Sofort versuche ich ihr aufzuhelfen und erkundige mich nach ihrem wohlergehen. Alles gut, meint sie. Sie steht alleine auf, guckt die potentiellen Wunden an und läuft weiter, als wenn nichts gewesen wäre. Es offenbaren sich einige kleinere Schrammen, also nichts Wildes. Zum Glück, denke ich mir. Wir laufen weiter und es geht erst einmal lange bergab. Es ist ein Mix aus Waldwegen und Single-Trails, die dich an Felsen entlang führen.
Unten angekommen, müssen wir eine Bundesstraße kreuzen. Ein Helfer von dem Lauf steht dort und lots die Läufer_innen über die Straße. Nachdem dies passiert ist, sehe ich nach hinten und erblicke das Schloss auf einem Hügel. Es scheint so weit weg, dabei können es nur knappe 3,5 km sein.
Wie immer bei diesem Lauf: Wenn es runter geht, muss es danach wieder bergauf gehen. Unser Weg hat dieses Mal sogar einen Namen: Weg zu den Traifelbergfelsen. Was auch immer das für Felsen sind. Es gehen wieder alle vor uns und wir schließen uns dem an. Als wir wieder oben angekommen sind, folgt ein langes, flaches Stück. Zwei Kilometer laufbarer Singletrail, der sich dicht an steilen Klippen entlang schlängelt. Es gibt Schatten im dichten Wald, teils wunderschöne Ausblicke im lichteren Waldabschnitt und das Gefühl von einem kleinen Abenteuer. Ich genieße diesen Abschnitt enorm. Wir sind recht zügig für unsere Verhältnisse unterwegs und können diesen Abschnitt komplett laufen. Das Ende dieses Abschnittes kündigt sich durch Lärm an, denn wir hören den Sprecher im Ziel.
Da ich die Strecke vorher gut studiert hatte, weiß ich, dass wir gleich in die zweite Schlaufe geführt werden, während die Halbmarathonläufer sich dem letzten Downhill widmen dürfen und ins Ziel rennen können. An der Streckenteilung stehen einige Helfer von der Organisation und führen uns auf die richtige Abzweigung. Sie jubeln allen, auch uns, zu. Sie verteilen High Fives und motivieren zumindest mich enorm. Ich merke, wie ich das Tempo etwas anziehe und doch sofort wieder abbremse. Ich drehe mich zu Sina um, und lächele sie an. Wir haben hier knapp 21 km geschafft und auf der Uhr steht eine Zeit von 2:57h. Sina und ich klatschen uns erneut ab. Bisher läuft es gut für die 6 Stunden, denke ich mir zum letzten Mal an diesem Tag. Sie sieht noch halbwegs frisch aus und ich fühle mich sehr entspannt.
Es geht über ein Feld, gefolgt von einer Straße und durch etwas Siedlung. Dort gibt es auch „Kunst am Berghang“, wo ich mir sage, dass ich auf dem Rückweg unbedingt davon Fotos machen muss. Die Straße bedeutet den Anfang und das Ende der zweiten Schleife. Der Gedanke Fotos zu machen, kommt mir aber erst, als ich mit Sina schon am dritten Verpflegungspunkt stehe, der keine 200 m nach dieser Kunst zu finden ist.

[KURZE AUFGABE 1] Benenne in den Datensätzen „Delete“ in „Remove“ um und gib dabei die Zeilen erneut aus. Beginne bei der Zeile mit „The height and width of the screenshot is (513, 649).“ und höre nach der Zeile mit „(x=1438, y=32)“ auf, ohne sonst etwas zu verändern.
Der Bericht über den Trail-Lauf und die Datensätze stehen in keinem Zusammenhang miteinander.

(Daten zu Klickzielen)

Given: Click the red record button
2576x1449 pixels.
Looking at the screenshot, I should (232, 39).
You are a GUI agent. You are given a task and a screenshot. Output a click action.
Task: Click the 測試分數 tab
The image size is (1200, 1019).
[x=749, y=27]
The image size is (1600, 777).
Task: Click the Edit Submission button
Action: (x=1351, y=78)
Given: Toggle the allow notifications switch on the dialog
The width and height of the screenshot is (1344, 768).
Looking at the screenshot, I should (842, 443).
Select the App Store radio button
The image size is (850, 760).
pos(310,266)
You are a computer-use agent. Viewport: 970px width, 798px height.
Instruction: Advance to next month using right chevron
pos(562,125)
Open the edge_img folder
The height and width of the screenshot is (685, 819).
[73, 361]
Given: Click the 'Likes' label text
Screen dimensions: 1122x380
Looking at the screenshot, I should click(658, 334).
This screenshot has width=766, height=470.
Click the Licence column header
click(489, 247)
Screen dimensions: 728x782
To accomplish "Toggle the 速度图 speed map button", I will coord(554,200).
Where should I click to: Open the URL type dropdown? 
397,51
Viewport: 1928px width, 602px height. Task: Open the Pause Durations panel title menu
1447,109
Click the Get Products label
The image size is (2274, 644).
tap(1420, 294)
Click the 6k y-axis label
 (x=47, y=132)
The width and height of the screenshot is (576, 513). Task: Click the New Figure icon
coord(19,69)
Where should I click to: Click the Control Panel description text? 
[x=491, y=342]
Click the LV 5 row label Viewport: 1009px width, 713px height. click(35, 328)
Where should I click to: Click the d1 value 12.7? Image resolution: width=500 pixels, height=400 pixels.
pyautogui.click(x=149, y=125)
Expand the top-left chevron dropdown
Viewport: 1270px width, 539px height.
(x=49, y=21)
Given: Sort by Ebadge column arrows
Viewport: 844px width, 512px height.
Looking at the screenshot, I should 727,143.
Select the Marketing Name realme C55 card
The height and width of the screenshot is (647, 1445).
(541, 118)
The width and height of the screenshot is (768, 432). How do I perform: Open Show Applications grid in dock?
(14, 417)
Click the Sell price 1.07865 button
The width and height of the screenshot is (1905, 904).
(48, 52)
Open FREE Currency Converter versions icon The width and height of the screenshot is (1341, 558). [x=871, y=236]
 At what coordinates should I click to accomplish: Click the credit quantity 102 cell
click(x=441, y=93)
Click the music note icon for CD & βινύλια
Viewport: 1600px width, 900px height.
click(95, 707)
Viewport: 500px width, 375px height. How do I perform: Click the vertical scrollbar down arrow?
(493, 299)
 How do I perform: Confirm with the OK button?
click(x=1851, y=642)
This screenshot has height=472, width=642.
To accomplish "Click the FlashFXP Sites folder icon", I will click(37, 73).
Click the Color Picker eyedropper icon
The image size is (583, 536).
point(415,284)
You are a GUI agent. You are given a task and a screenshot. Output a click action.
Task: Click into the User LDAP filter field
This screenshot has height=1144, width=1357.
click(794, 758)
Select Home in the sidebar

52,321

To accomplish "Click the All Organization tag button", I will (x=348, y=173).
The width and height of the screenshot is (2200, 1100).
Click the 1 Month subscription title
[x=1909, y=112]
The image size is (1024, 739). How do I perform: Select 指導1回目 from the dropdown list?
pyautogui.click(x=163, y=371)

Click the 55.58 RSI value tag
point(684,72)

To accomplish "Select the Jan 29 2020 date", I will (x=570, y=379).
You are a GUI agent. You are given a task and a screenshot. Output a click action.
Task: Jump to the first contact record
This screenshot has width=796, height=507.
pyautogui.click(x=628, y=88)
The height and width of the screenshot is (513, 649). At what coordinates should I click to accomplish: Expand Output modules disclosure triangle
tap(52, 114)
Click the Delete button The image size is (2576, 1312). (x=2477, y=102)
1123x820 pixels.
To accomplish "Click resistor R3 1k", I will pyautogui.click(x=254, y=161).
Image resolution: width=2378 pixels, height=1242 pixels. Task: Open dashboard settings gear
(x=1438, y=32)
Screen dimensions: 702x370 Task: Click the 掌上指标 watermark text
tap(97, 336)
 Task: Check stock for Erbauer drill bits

[KURZE AUFGABE 2] Führe den Bericht über den Trail-Lauf im Anschluss an seinen letzten Satz fort.

[RICHTIGE ANTWORT 1]
The height and width of the screenshot is (513, 649). At what coordinates should I click to accomplish: Expand Output modules disclosure triangle
tap(52, 114)
Click the Remove button The image size is (2576, 1312). (x=2477, y=102)
1123x820 pixels.
To accomplish "Click resistor R3 1k", I will pyautogui.click(x=254, y=161).
Image resolution: width=2378 pixels, height=1242 pixels. Task: Open dashboard settings gear
(x=1438, y=32)

[RICHTIGE ANTWORT 2]
Verpflegungspunkt 3 bis Verpflegungspunkt 4 (Km 22 bis Km 33)
Verpflegungspunkt 3 wird auch unser Verpflegungspunkt 5 sein. Wenn wir also die zweite Schlaufe abgelaufen sind, werden wir wieder aufschlagen und wissen, dass wir bald im Ziel sein werden. Wir essen und trinken reichlich, füllen unsere Vorräte auf und gehen erst einmal weiter. Es geht direkt bergauf durch eine andere Siedlungsstraße. Ich brauche auch gerade etwas Gehzeit, damit mein Magen etwas verdauen kann, denn ich habe reichlich gegessen und getrunken. Schließlich haben wir sicher noch drei Stunden vor uns.
Als wir den Berg hochgehen, lernen wir Alex kennen. Ein Läufer, der ein Jahr zuvor beim Marathon aufgegeben hatte. Er möchte den Marathon dieses Jahr beim 2. Versuch auf jeden Fall schaffen. Soviel sei gesagt, er wird es schaffen. Als es wieder flacher wird, laufen Sina und ich wieder los und lassen Alex hinter uns. Es folgt das gleiche Bild, wie zuvor auf dieser wirklich wunderschönen Strecke: Single-Trails, an Klippen teils entlang mit weiten, tollen Aussichten. Zwischen durch laufen wir an Blumenwiesen entlang, nur um danach wieder auf Single-Trails abzutauchen. Es folgt ein langer, ca 2 km langer Downhill. Sina ist sicher gute 20 m vor mir und ich schaffe es nicht mit ihr mitzuhalten. Von hinten überholen mich 5 Personen, bzw. ich lasse sie vorbei. Mich stresst das enorm, gerade am Downhill, wenn jemand in meinen Nacken hechelt und dann gefühlt immer fast in meine Hacken tritt.
Als ich diese Läufer_innen vorbei lasse, wird die Lücke zwischen uns größer und ist sicher nun gute 80 m. Ich stresse mich aber nicht, weiß ich doch, dass ich im nächsten flachen Abschnitt Sina wieder einhole werde. Der flache Abschnitt besteht aus einer Straße und einem Single-Trail an einer Wiese entlang. Dies ist bei Km 26.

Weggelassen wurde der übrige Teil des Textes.